C’è stato un tempo, forse qualcuno lo ricorda, in cui l’unico modo per condividere le fotografie era scambiarsi dei rettangoli di carta fotosensibile opportunamente trattata – le stampe – oppure, nei casi più sofisticati, assistere alla proiezione di piccoli pezzi di pellicola invertibile – le diapositive. Spesso queste ostensioni avvenivano durante una sorta di atroce cerimonia laica; al ritorno dalle vacanze o dal viaggio di nozze si invitavano a cena gli amici e, con le gole ancora piacevolmente irritate dall’ammazzacaffè, iniziava la visione dei reperti visuali di spiagge tropicali e Torri Eiffel spesso non meno inclinate di quelle di Pisa, ripresa anche lei con il nostro amico in posa plastica nel tentativo simulato di puntellarla.
Ora, fatte le dovute e rare eccezioni, se c’era un’emozione che la faceva da padrona in questi casi era la noia.
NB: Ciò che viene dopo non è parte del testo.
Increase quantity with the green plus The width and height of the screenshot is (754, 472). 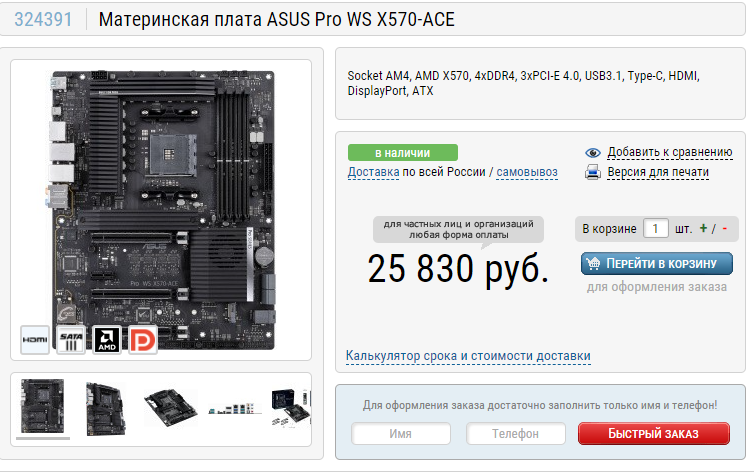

Perché anche a voler credere che l’autore avesse portato il mirino agli occhi e il dito sul pulsante in seguito all’esperienza di una emozione genuina, il procedimento per convincere tale esperienza ad entrare nella macchina fotografica era ed è una faccenda del tutto diversa, e spesso condannata a risultati deludenti. Le fotografie venivano fuori scialbe, an-estetiche e totalmente anempatiche; e i tentativi di rivitalizzarle tramite didascalie verbali – spesso ancora più deprimenti delle immagini – riuscivano solo a evocare le sacrosante parole di Cartier-Bresson secondo cui una fotografia è come una barzelletta: se occorre spiegarla vuol dire che non è venuta bene.
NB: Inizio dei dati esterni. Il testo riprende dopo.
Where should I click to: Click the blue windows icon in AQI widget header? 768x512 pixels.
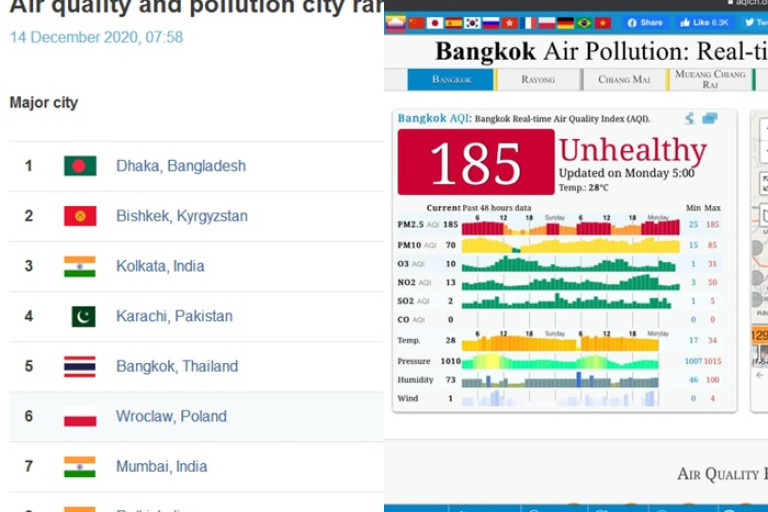710,118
Oggi le cose sono cambiate solo fino ad un certo punto: per vedere le fotografie un supporto fisico è ancora necessario, solo che quello che oggi usiamo è capace di “rigenerare” l’immagine a partire da file digitale che immagine non è. Una differenza che, al prezzo di trascurabili questioni di ontologia visuale, rende non indispensabili le visioni “in presenza”. Mentre però questo accadeva, si verificava anche un altro fenomeno curioso: la fotografia ha finito con acquisire una delle qualità più popolari delle emozioni: l’impalpabilità. I milioni di foto scattate ogni giorno sono relegate alla dimensione digitale, sequenze di zeri e uno in cui si diluisce il loro contenuto, emozioni comprese. Sempre che anch’esse facciano parte del contenuto dell’immagine
Perché resta sempre da capire come trasferire l’impalpabilità dell’emozione in quella della fotografia, di modo che la riproduzione della seconda renda la prima disponibile fragrante e sorgiva come era nella mente – o se si vuole nell’anima – chi l’ha scattata.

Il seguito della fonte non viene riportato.